Exercise set =>
1. In the Everest descent account, what did the narrator wear to shield the eyes from the snow's glare in place of sunglasses?
2. Please continue the Everest descent account from where it stops.

Extract to read =>
_ _ _ _ _ _ _

I descended the ladders across the crevasse at the top of the face very carefully. Because I put my palms on the rungs instead of my fingers, I had no problems. The first fixed rope was steep and very tight, the tightness preventing me from being able to attach my descender. At this point on my previous trips down from the North Col, I had wrapped the rope around my wrist and lower arm because that technique provided enough friction to slow my descent. This time I kept the rope away from my fingers and wrapped it only around my arm. I had expected my biggest challenge would be managing tasks without using my fingers. Although the first couple of steep ropes were demanding, the rest were much easier. Instead, I found that the biggest problems for me now were my lack of energy and the weakness of my legs.
Energy. I no longer knew what the word meant, at least in the physical sense. While my body was completely drained, my brain had switched itself on. As we descended, I talked nonstop, as if someone had given me a truth serum.
Mingma talked back, saying that everyone was amazed that I had survived a night so high on the mountain, alone and without shelter. “No one has survived that,” he said.
This morning I could not remember much about that experience. I thought of it as just another night out on a mountain, but at a ludicrous height. I did not want to discuss it. Instead, I talked about my sons and my wife, and our home, and my friends—anything that had nothing to do with Mount Everest.
I was speaking to Mingma in Nepali, but suddenly I realized that Andrey, who was close behind me, would not have understood a word. He may not have been at all interested—it was the Russian style to appear that way at least—but I apologized and then repeated myself in English. Moments later I forgot about English and chattered away in Nepali to Mingma. Then I remembered Andrey, and the cycle continued. When we stopped at each anchor to clip on to the next section of the fixed ropes, I sat and told an anecdote until Mingma urged me on.
Because I had no sunglasses to protect my eyes from the intense glare of the sun reflecting off the snow, I wore one scarf low over my brow and another pulled right up close to my eyes. On the long and simple snow descents, when safely clipped on to the rope, I would close my eyes to keep out the glare. It took a little more energy to descend this way, as I had to take more care with how I placed my feet.

_ _ _ _ _ _ _

(Stored data)
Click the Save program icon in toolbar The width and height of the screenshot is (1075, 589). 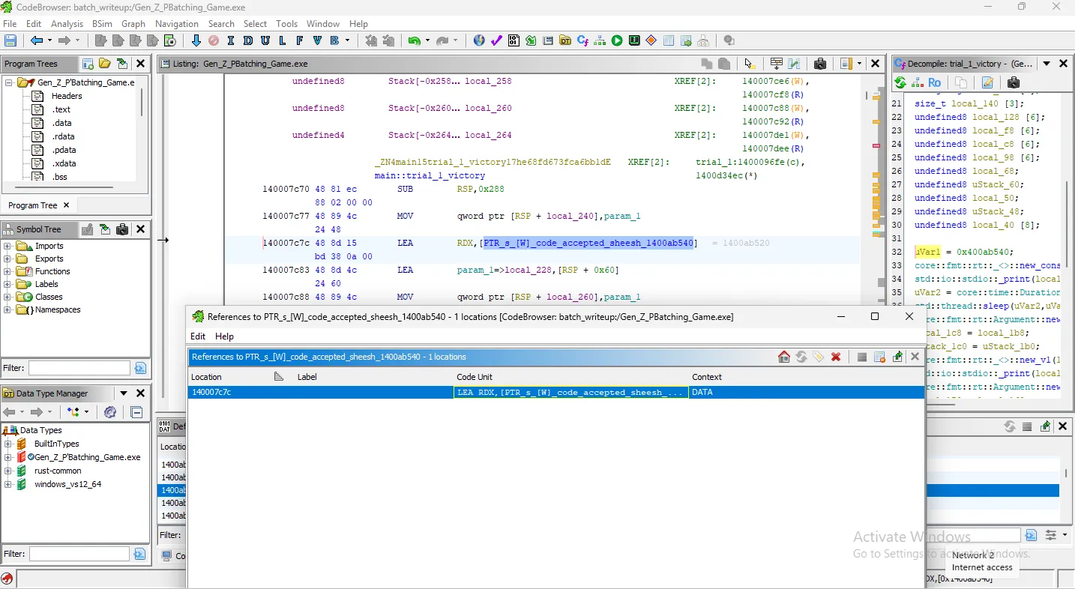click(x=10, y=40)
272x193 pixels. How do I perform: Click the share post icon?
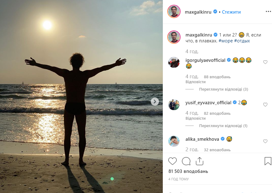200,161
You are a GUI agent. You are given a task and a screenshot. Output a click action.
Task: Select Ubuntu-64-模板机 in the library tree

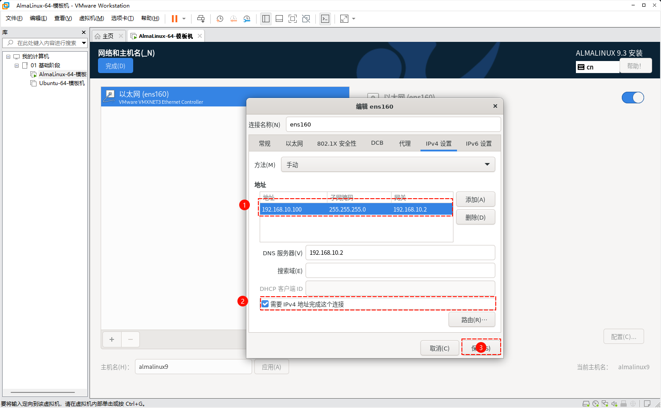pos(61,83)
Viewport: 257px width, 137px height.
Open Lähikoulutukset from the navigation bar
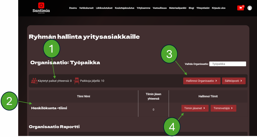(104, 8)
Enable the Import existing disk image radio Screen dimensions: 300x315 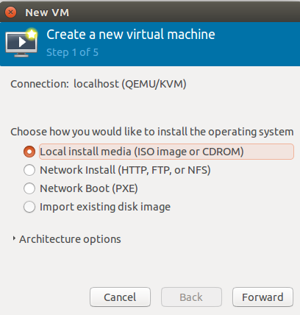tap(29, 207)
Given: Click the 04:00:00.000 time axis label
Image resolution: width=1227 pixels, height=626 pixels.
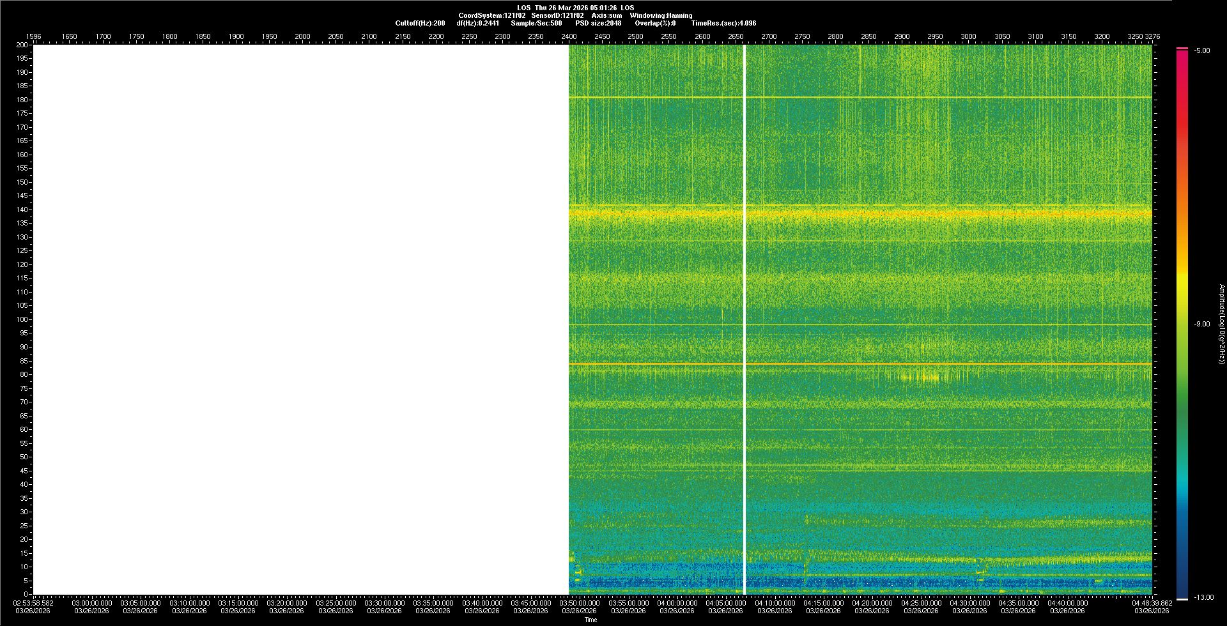Looking at the screenshot, I should (x=677, y=603).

_ _ _ _ _ _ _

Exercise responses =>
1. One scarf worn low over the brow and another pulled right up close to the eyes.

2.
After one particularly long section of fixed rope, I announced, “I need to rest.”
“No, no,” said Mingma and Andrey, almost in unison.
“We must go down,” added Mingma.
Only a few minutes later the snow leveled out. We were at the bottom of the slope, with only the broad névé of the glacier to cross. I clumsily hugged Mingma, then Andrey.
The morning sunshine in the glacial bowl was now unbearably intense. Andrey led the way, with me right behind. The ground sloped gently downward, leveled out, then rose over the slightest of humps. That small rise was almost more than I could manage. I was so hot that I had to ask Andrey to stop so I could crouch behind him in his shadow. My thirst had become almost unbearable. I had not changed any of my clothing since adding a fleece underneath my down suit the night we left for the summit. I was still dressed for the extreme cold on the heights of Everest.
We reached the edge of the névé and rested on rocks that were strewn across the exposed ice. I took off my down suit, slowly, because of my fingers. There were trickles of melt water, but Mingma and Andrey would not let me bend down and suck it up. I said I could not continue without a drink. No one had any water at all, which I could not believe. Mingma radioed Advance Base Camp, which was now only a twenty minutes' hike down the moraine valley and asked for thermoses to be brought up.
Imagine a tap that has locked up, with only a dribble emerging from its spout. The effort required to loosen the tap suddenly yields results, with the sudden release causing the tap to be turned on much too far. Water gushes forth, splashing out of the sink, before the tap can be turned back to a practical level of water flow. My garrulous babble during the descent from the North Col had been like such a tap—when suddenly turned on full, I spouted irrelevant facts, painful wordplays, and meaningless opinions. But as I sat on the rock, I began to relax, the wildness in my mind subsided, and I no longer felt like talking.
Now, as I sat there waiting, facing away from the sun to protect my eyes, my mind dealt only with what was in front of me, and that was a scattering of rocks lying in the snow. As I hunched over, all that was required—not by me but by my state of being—was a flat, chocolatey-brown rock, about the size of an abalone. Slowly I began to close my eyes, to block out everything but the rock, leaning closer as I did so. All I could see through the narrow slits of my trembling eyelids was the brownness. I watched a swirling in the color—not a pattern but a movement—and I sensed the rock was opening itself up to me. At first it seemed that some kind of metamorphosis was taking place, but as I watched, I realized no physical change was happening, only a change in my perception. Rocks were always like this, but my mind had never before slowed down enough for me to be a witness. The swirling movement took shape and rose toward me, which made me fearful, even though I knew it was not alive. It was the kind of anticipatory fear I sometimes experienced when being led into a deep meditation by my teacher, where I became aware of other levels of consciousness that challenged my everyday view of the world.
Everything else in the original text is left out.